You can change it to this:
# IPv4 local connections:
host all all 0.0.0.0/0 md5
This will make sure your host (totally different IP) can connect.
To check if there is an instance of postgresql already running, you can do
netstat -plnt | grep 5432. If you get any result from this you can get the PID and verify the process itself.
I have a relatively similar setup, and the following works for me to open a psql session on the host machine into the docker postgres instance:
docker-compose run --rm db psql -h db -U postgres -d app_development
Where:
db is the name of the container
postgres is the name of the user
app_development is the name of the database
So for you, it would look like docker-compose run --rm appdb psql -h appdb -U www-data -d app_db.
Since you’re running it in OSX, you can always use the pre-installed Network Utility app to run a Port Scan on your host and identify if the postgres server is running (and if yes, on which port).

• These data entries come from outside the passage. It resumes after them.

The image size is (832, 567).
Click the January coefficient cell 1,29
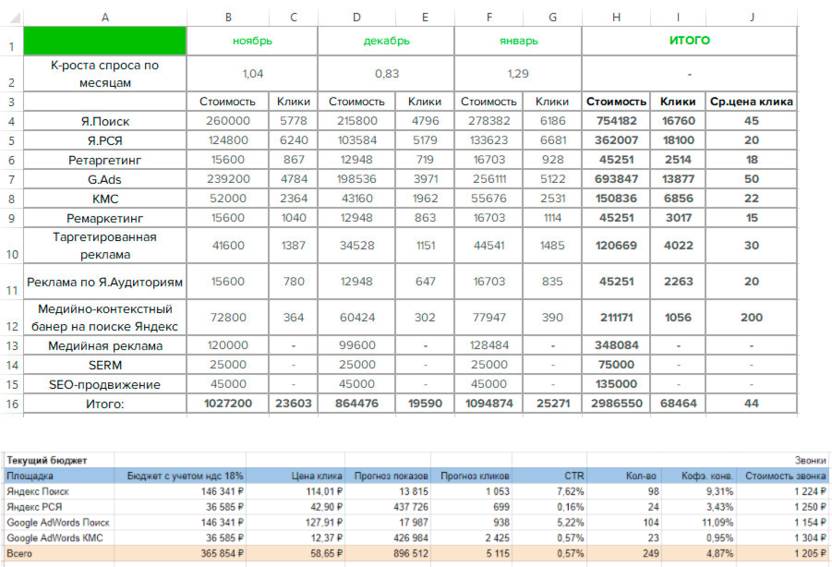tap(517, 74)
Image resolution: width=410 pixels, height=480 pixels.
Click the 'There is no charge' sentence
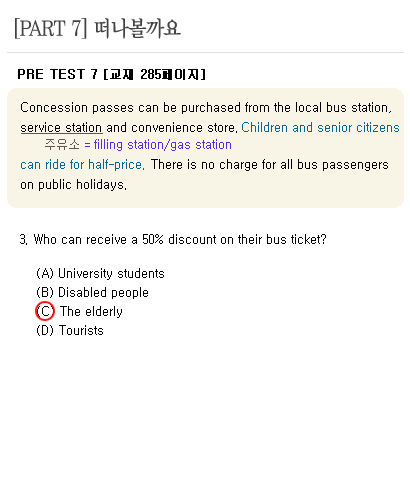(x=270, y=165)
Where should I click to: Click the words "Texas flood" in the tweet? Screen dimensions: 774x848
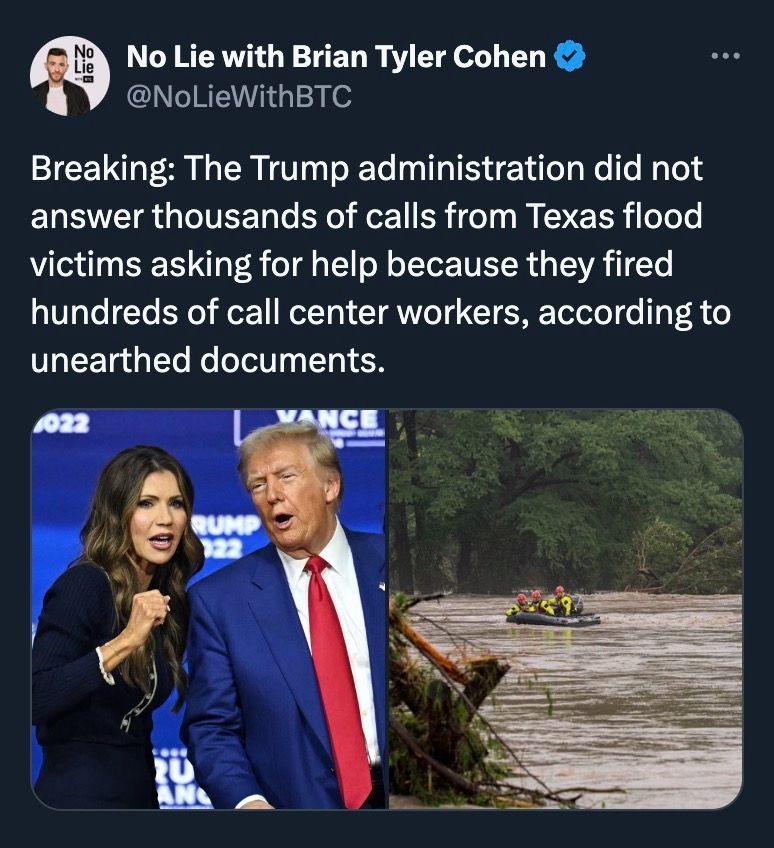click(613, 215)
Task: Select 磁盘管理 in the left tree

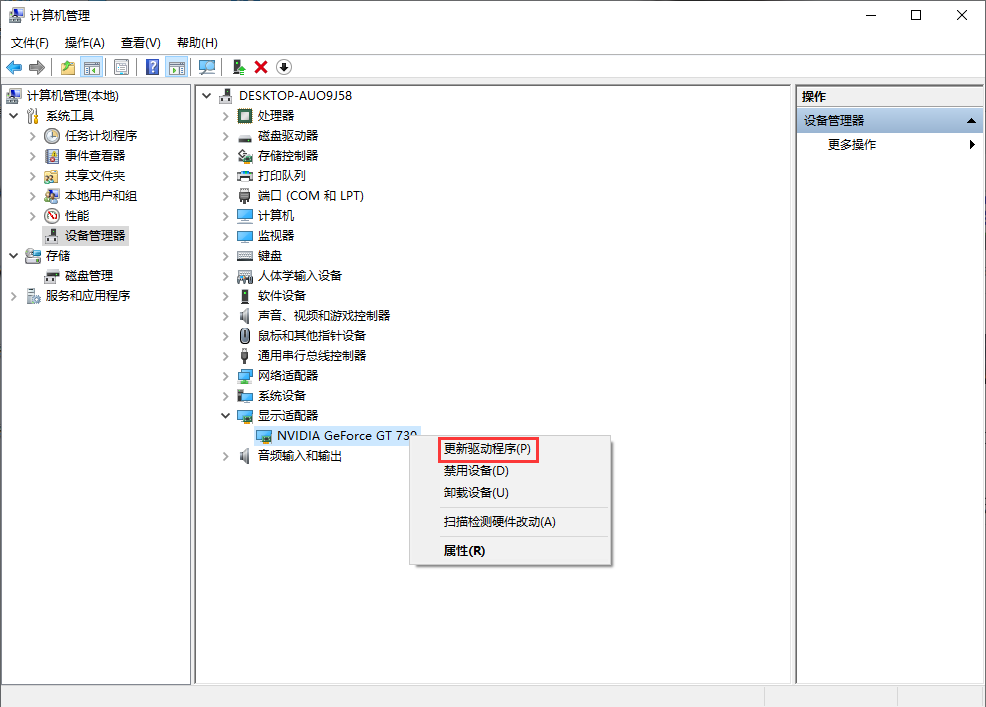Action: click(88, 276)
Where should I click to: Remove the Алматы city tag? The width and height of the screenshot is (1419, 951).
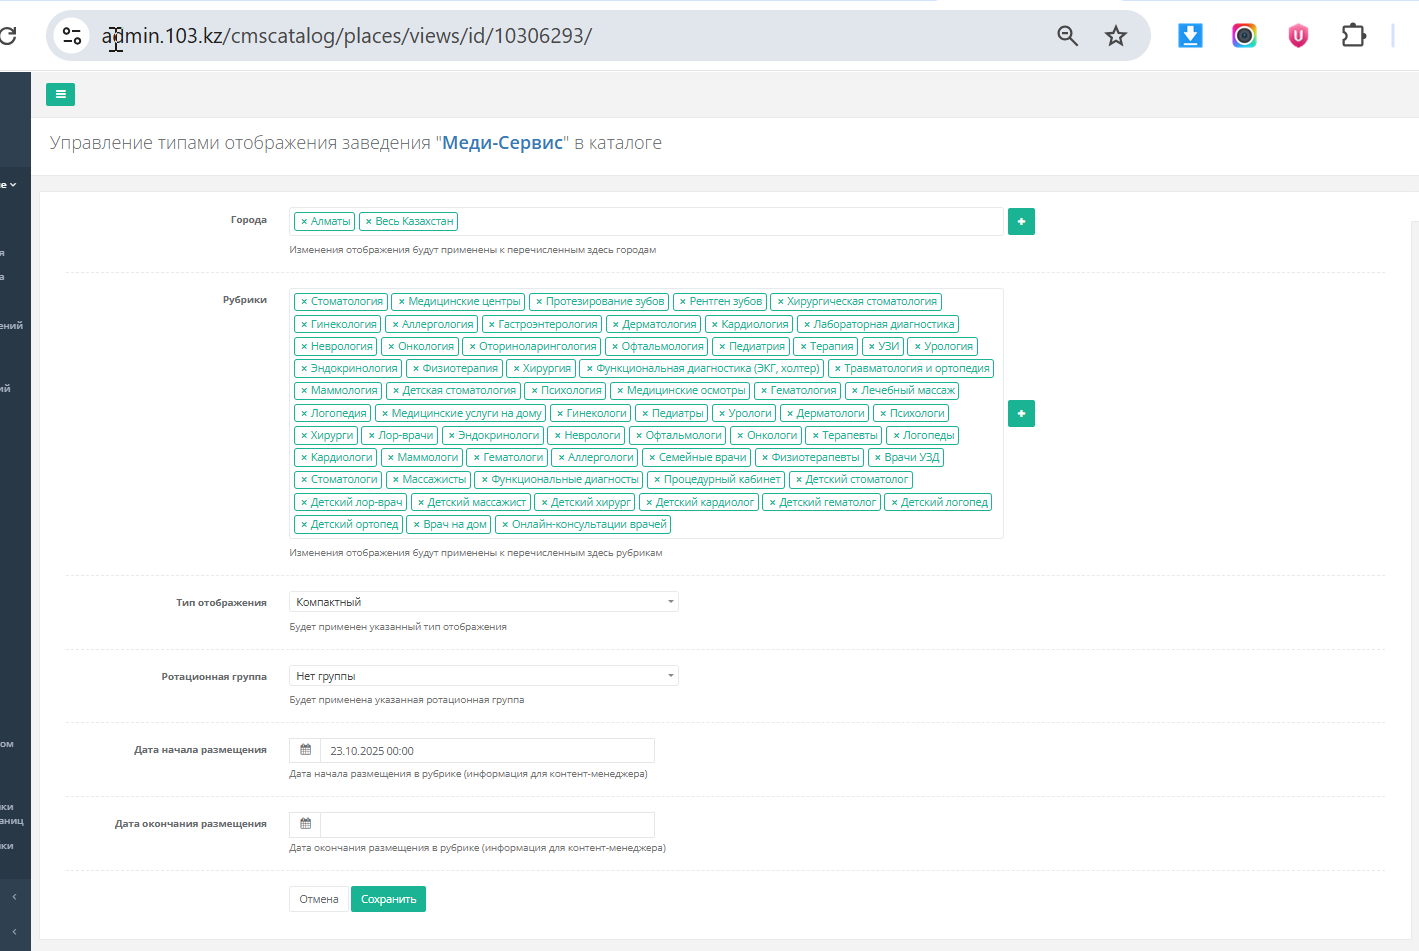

But I don’t think you have one running on your host. The problem is that Postgres by default runs on 5432 and the docker-compose file that you are trying to run exposes the db container on the same port i.e. 5432. If the Postgres server were already running on your host, then Docker would have tried to expose a a container to a port which is already being used, thereby giving an error.
Another potential solution:
As can be seen in this answer, mysql opens a unix socket with localhost and not a tcp socket. Maybe something similar is happening here.
Try using 127.0.0.1 instead of localhost while connecting to the server in the container.